──────── EXERCISE INPUT

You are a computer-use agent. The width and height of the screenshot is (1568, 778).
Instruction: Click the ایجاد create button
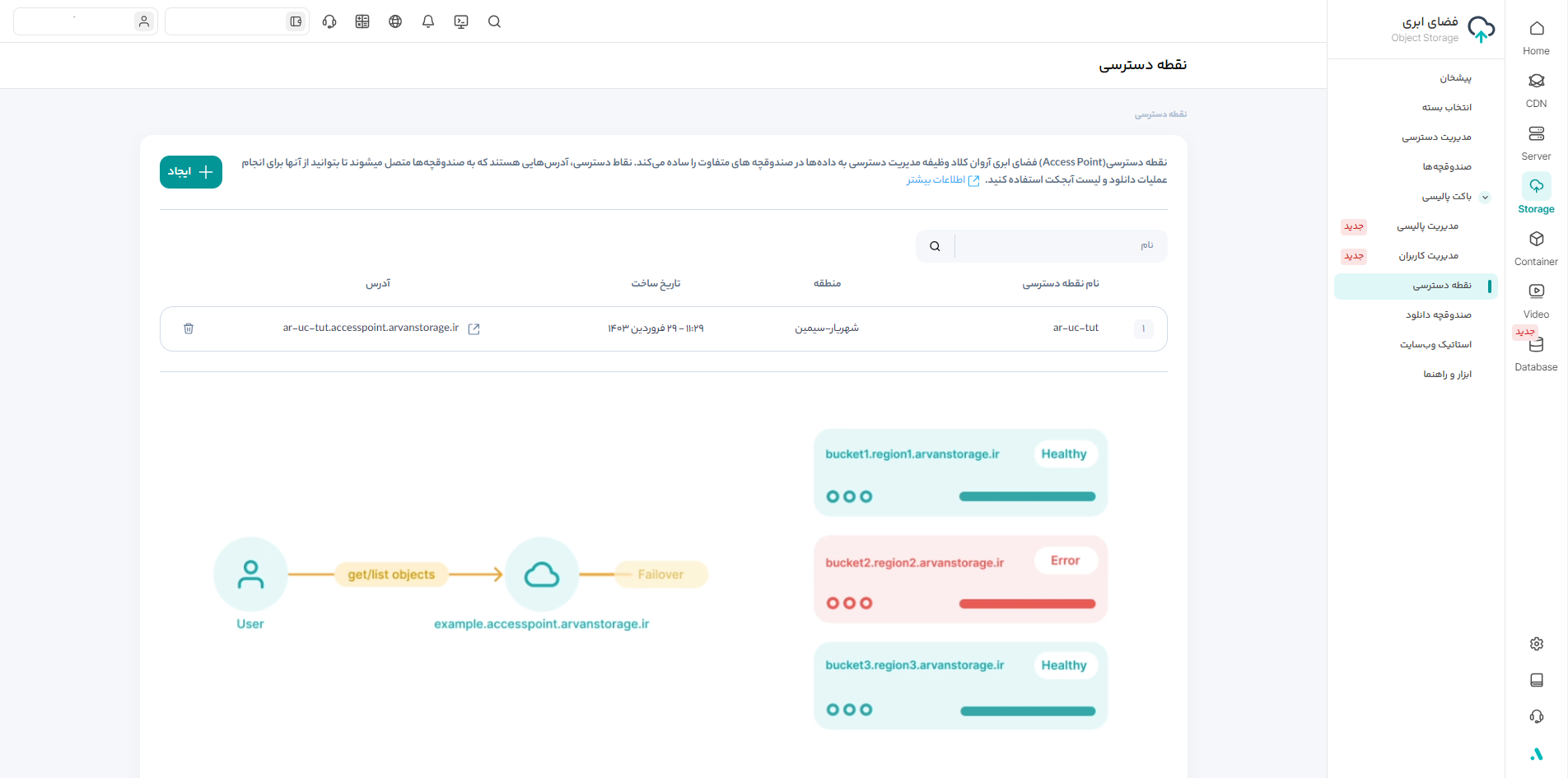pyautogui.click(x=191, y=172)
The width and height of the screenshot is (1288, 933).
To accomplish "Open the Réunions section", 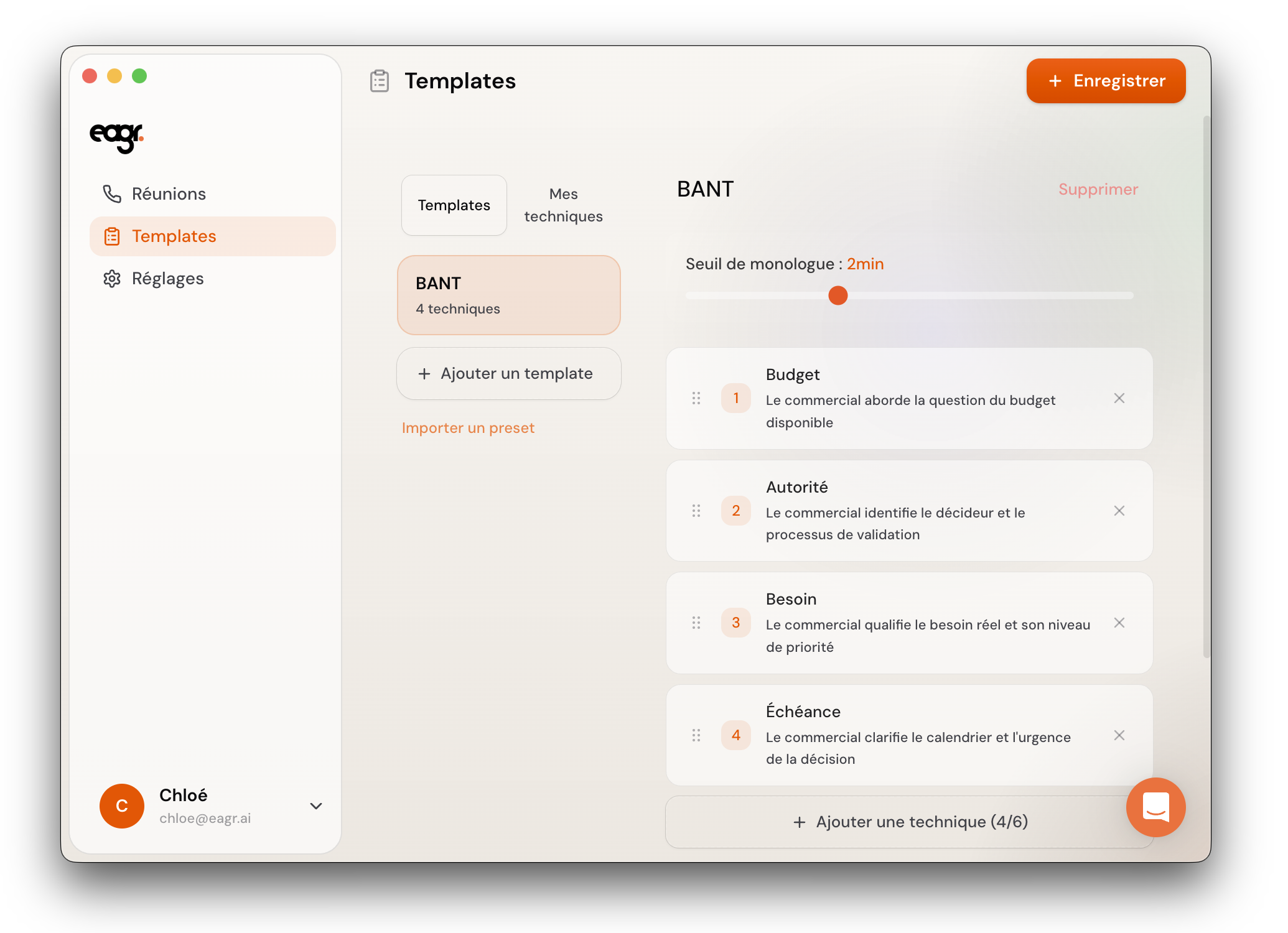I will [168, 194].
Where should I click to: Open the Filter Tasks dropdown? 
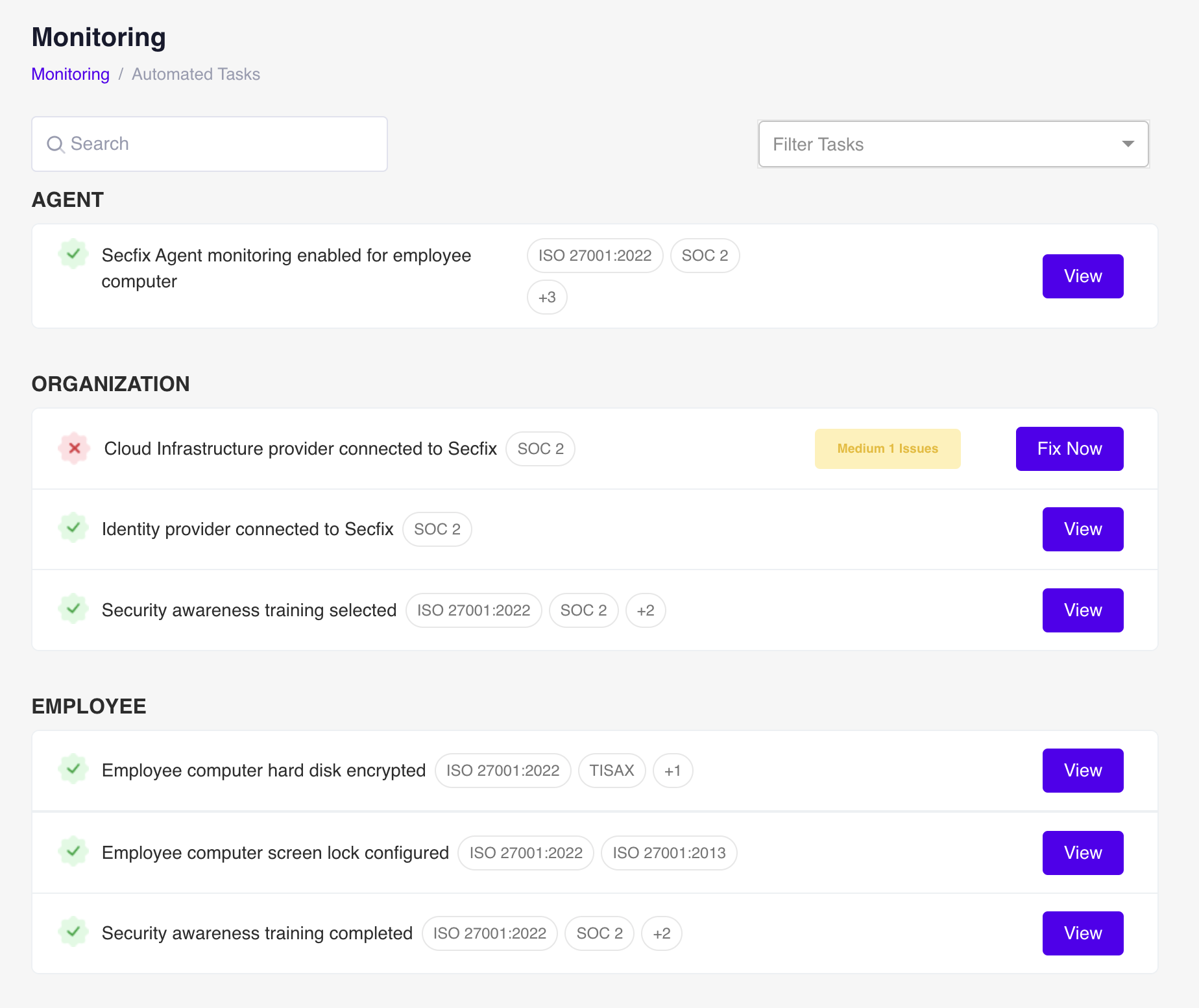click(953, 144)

────────────────
──────── EXERCISE INPUT

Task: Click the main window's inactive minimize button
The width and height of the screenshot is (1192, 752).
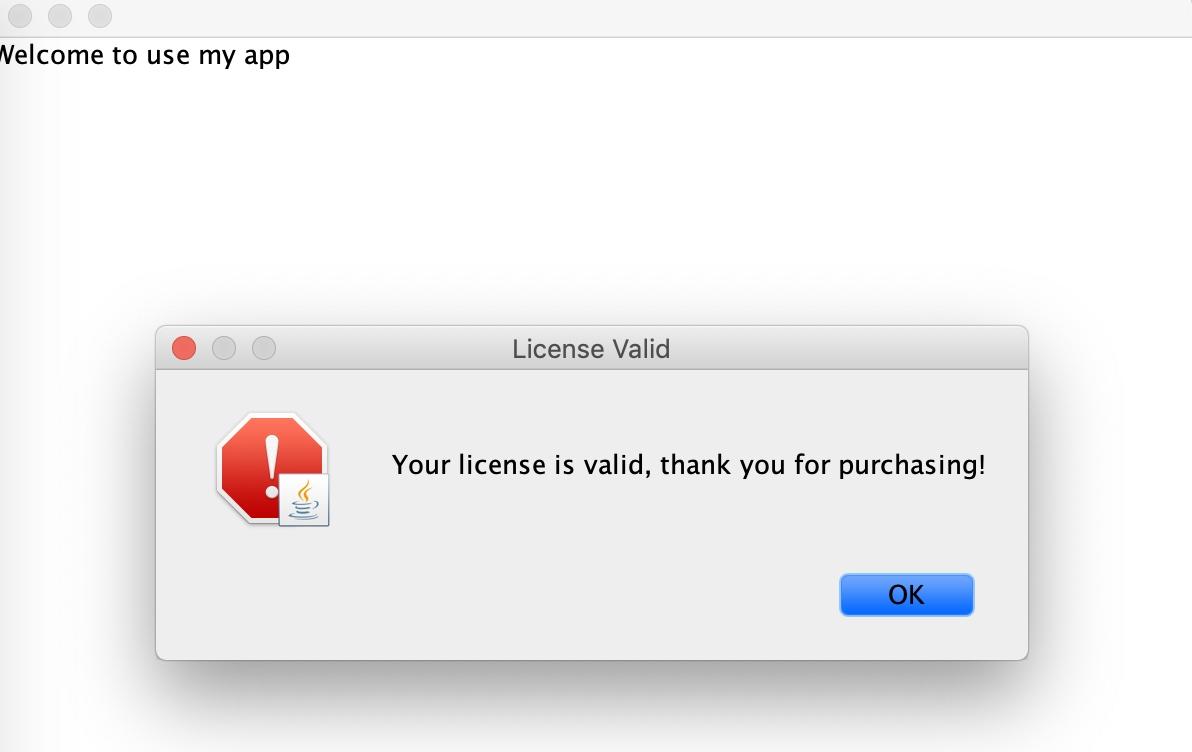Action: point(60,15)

────────────────
──────── EXERCISE INPUT

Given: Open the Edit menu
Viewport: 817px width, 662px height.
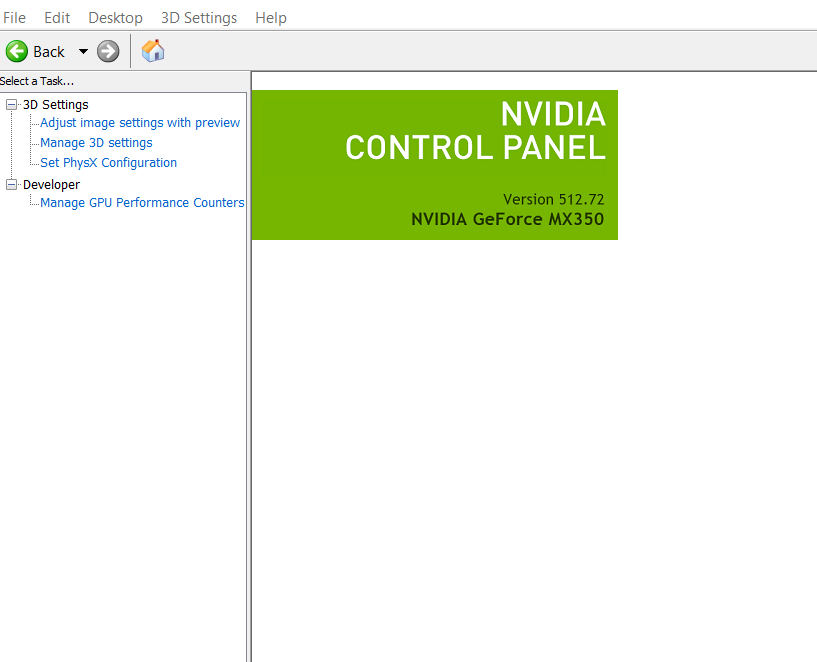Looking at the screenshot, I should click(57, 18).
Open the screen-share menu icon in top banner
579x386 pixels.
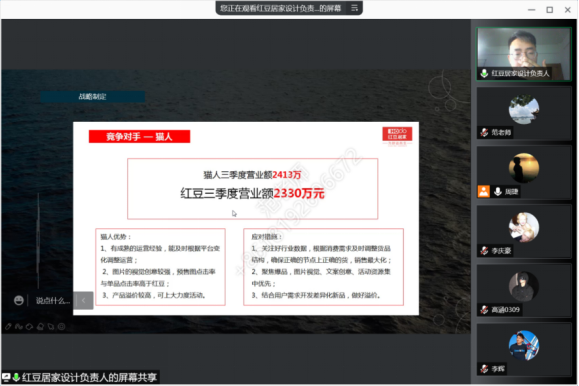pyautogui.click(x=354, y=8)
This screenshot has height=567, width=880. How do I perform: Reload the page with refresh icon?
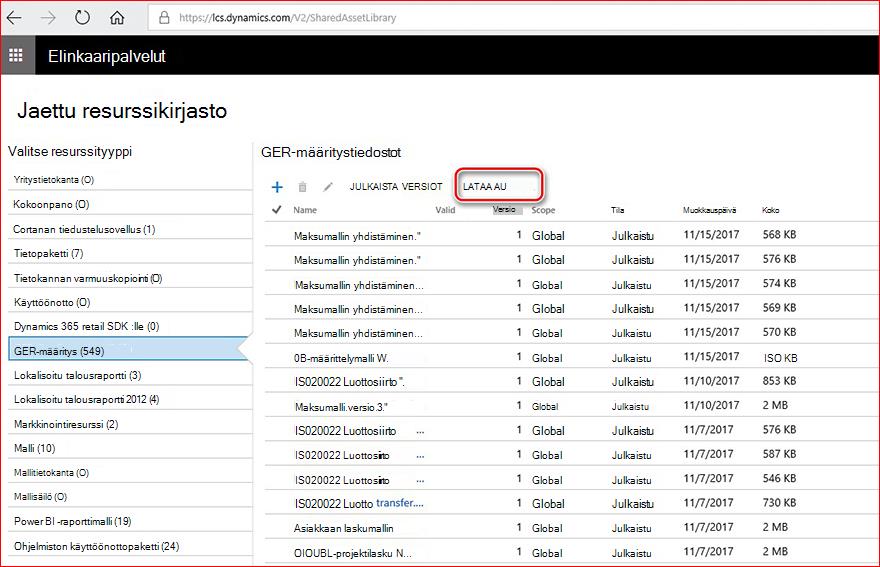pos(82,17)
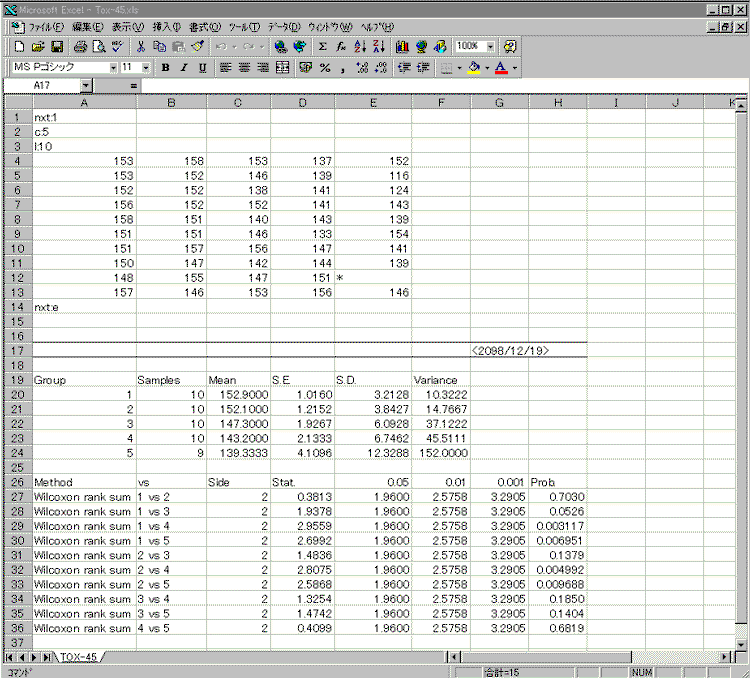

────────────────

Find every line in the data above that contains the word "height", treating uppercase and lowercase as different, and copy each of those lines.

→ FINISHED ANSWER
You are a computer-use agent. The width and height of the screenshot is (1568, 778).
The width and height of the screenshot is (1288, 933).
The width and height of the screenshot is (1192, 752).
Viewport: 817px width, 662px height.
This screenshot has height=567, width=880. How do I perform: Reload the page with refresh icon?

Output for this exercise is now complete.